To do —
What follows is a listing; give it again exactly, in its entirety.

Raw data below:

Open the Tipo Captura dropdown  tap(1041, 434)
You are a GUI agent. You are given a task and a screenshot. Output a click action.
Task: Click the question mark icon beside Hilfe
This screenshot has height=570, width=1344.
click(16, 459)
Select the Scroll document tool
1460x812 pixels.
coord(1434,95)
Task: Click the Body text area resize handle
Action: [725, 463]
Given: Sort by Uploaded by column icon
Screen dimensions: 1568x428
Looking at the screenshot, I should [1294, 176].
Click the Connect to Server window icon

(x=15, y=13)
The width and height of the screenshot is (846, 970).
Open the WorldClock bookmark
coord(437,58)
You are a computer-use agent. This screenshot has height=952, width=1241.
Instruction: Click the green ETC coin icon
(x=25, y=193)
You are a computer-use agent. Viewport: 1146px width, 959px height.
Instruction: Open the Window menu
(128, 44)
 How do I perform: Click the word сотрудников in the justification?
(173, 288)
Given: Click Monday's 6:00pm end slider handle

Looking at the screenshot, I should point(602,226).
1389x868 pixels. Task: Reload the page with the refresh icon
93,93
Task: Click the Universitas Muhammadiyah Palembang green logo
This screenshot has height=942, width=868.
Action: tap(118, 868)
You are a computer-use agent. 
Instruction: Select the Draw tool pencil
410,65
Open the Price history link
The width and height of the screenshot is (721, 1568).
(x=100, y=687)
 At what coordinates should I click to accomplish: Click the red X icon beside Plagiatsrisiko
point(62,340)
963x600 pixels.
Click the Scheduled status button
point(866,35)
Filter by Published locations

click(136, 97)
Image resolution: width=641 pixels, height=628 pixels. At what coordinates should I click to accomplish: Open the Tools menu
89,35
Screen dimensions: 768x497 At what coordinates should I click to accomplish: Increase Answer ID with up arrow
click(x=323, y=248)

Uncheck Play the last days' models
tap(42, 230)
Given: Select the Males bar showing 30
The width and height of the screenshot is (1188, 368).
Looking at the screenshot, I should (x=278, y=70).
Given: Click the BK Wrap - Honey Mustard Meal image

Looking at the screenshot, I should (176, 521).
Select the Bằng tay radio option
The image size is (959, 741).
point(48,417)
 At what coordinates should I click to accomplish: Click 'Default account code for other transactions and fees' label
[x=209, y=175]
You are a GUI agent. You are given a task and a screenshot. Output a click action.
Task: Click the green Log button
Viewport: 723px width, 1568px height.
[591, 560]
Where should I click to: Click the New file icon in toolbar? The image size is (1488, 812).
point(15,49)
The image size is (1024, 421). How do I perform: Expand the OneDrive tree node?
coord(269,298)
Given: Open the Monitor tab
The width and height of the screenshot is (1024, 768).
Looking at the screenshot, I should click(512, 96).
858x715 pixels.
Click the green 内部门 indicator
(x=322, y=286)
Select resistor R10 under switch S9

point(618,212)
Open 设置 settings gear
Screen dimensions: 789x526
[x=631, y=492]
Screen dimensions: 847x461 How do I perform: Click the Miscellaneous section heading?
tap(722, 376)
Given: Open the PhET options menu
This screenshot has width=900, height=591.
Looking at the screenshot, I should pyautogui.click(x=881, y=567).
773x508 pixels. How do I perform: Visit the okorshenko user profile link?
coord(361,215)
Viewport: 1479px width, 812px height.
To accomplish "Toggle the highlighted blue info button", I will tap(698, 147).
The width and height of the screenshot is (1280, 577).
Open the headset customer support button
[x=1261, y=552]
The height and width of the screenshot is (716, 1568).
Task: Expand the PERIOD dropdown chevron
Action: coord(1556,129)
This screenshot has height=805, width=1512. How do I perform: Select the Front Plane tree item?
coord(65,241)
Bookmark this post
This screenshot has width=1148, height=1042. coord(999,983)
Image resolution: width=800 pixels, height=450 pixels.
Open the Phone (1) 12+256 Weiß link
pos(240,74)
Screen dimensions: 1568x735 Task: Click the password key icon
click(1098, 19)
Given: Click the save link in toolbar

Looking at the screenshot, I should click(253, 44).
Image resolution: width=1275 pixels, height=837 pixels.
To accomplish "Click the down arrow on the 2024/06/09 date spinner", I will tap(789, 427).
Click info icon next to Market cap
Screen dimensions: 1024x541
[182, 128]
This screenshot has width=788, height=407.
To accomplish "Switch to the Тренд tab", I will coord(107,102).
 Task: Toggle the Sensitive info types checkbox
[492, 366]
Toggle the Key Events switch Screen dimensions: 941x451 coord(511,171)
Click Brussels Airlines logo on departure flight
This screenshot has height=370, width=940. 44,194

End of Raw data.

Task solution —
Open the Tipo Captura dropdown  tap(1041, 434)
You are a GUI agent. You are given a task and a screenshot. Output a click action.
Task: Click the question mark icon beside Hilfe
This screenshot has height=570, width=1344.
click(16, 459)
Select the Scroll document tool
1460x812 pixels.
coord(1434,95)
Task: Click the Body text area resize handle
Action: [725, 463]
Given: Sort by Uploaded by column icon
Screen dimensions: 1568x428
Looking at the screenshot, I should [1294, 176].
Click the Connect to Server window icon

(x=15, y=13)
The width and height of the screenshot is (846, 970).
Open the WorldClock bookmark
coord(437,58)
You are a computer-use agent. This screenshot has height=952, width=1241.
Instruction: Click the green ETC coin icon
(x=25, y=193)
You are a computer-use agent. Viewport: 1146px width, 959px height.
Instruction: Open the Window menu
(128, 44)
 How do I perform: Click the word сотрудников in the justification?
(173, 288)
Given: Click Monday's 6:00pm end slider handle

Looking at the screenshot, I should point(602,226).
1389x868 pixels. Task: Reload the page with the refresh icon
93,93
Task: Click the Universitas Muhammadiyah Palembang green logo
This screenshot has height=942, width=868.
Action: tap(118, 868)
You are a computer-use agent. 
Instruction: Select the Draw tool pencil
410,65
Open the Price history link
The width and height of the screenshot is (721, 1568).
(x=100, y=687)
 At what coordinates should I click to accomplish: Click the red X icon beside Plagiatsrisiko
point(62,340)
963x600 pixels.
Click the Scheduled status button
point(866,35)
Filter by Published locations

click(136, 97)
Image resolution: width=641 pixels, height=628 pixels. At what coordinates should I click to accomplish: Open the Tools menu
89,35
Screen dimensions: 768x497 At what coordinates should I click to accomplish: Increase Answer ID with up arrow
click(x=323, y=248)

Uncheck Play the last days' models
tap(42, 230)
Given: Select the Males bar showing 30
The width and height of the screenshot is (1188, 368).
Looking at the screenshot, I should (x=278, y=70).
Given: Click the BK Wrap - Honey Mustard Meal image

Looking at the screenshot, I should (176, 521).
Select the Bằng tay radio option
The image size is (959, 741).
point(48,417)
 At what coordinates should I click to accomplish: Click 'Default account code for other transactions and fees' label
[x=209, y=175]
You are a GUI agent. You are given a task and a screenshot. Output a click action.
Task: Click the green Log button
Viewport: 723px width, 1568px height.
[591, 560]
Where should I click to: Click the New file icon in toolbar? The image size is (1488, 812).
point(15,49)
The image size is (1024, 421). How do I perform: Expand the OneDrive tree node?
coord(269,298)
Given: Open the Monitor tab
The width and height of the screenshot is (1024, 768).
Looking at the screenshot, I should click(512, 96).
858x715 pixels.
Click the green 内部门 indicator
(x=322, y=286)
Select resistor R10 under switch S9

point(618,212)
Open 设置 settings gear
Screen dimensions: 789x526
[x=631, y=492]
Screen dimensions: 847x461 How do I perform: Click the Miscellaneous section heading?
tap(722, 376)
Given: Open the PhET options menu
This screenshot has width=900, height=591.
Looking at the screenshot, I should pyautogui.click(x=881, y=567).
773x508 pixels. How do I perform: Visit the okorshenko user profile link?
coord(361,215)
Viewport: 1479px width, 812px height.
To accomplish "Toggle the highlighted blue info button", I will tap(698, 147).
The width and height of the screenshot is (1280, 577).
Open the headset customer support button
[x=1261, y=552]
The height and width of the screenshot is (716, 1568).
Task: Expand the PERIOD dropdown chevron
Action: coord(1556,129)
This screenshot has height=805, width=1512. How do I perform: Select the Front Plane tree item?
coord(65,241)
Bookmark this post
This screenshot has width=1148, height=1042. coord(999,983)
Image resolution: width=800 pixels, height=450 pixels.
Open the Phone (1) 12+256 Weiß link
pos(240,74)
Screen dimensions: 1568x735 Task: Click the password key icon
click(1098, 19)
Given: Click the save link in toolbar

Looking at the screenshot, I should click(253, 44).
Image resolution: width=1275 pixels, height=837 pixels.
To accomplish "Click the down arrow on the 2024/06/09 date spinner", I will tap(789, 427).
Click info icon next to Market cap
Screen dimensions: 1024x541
[182, 128]
This screenshot has width=788, height=407.
To accomplish "Switch to the Тренд tab", I will coord(107,102).
 Task: Toggle the Sensitive info types checkbox
[492, 366]
Toggle the Key Events switch Screen dimensions: 941x451 coord(511,171)
Click Brussels Airlines logo on departure flight
This screenshot has height=370, width=940. 44,194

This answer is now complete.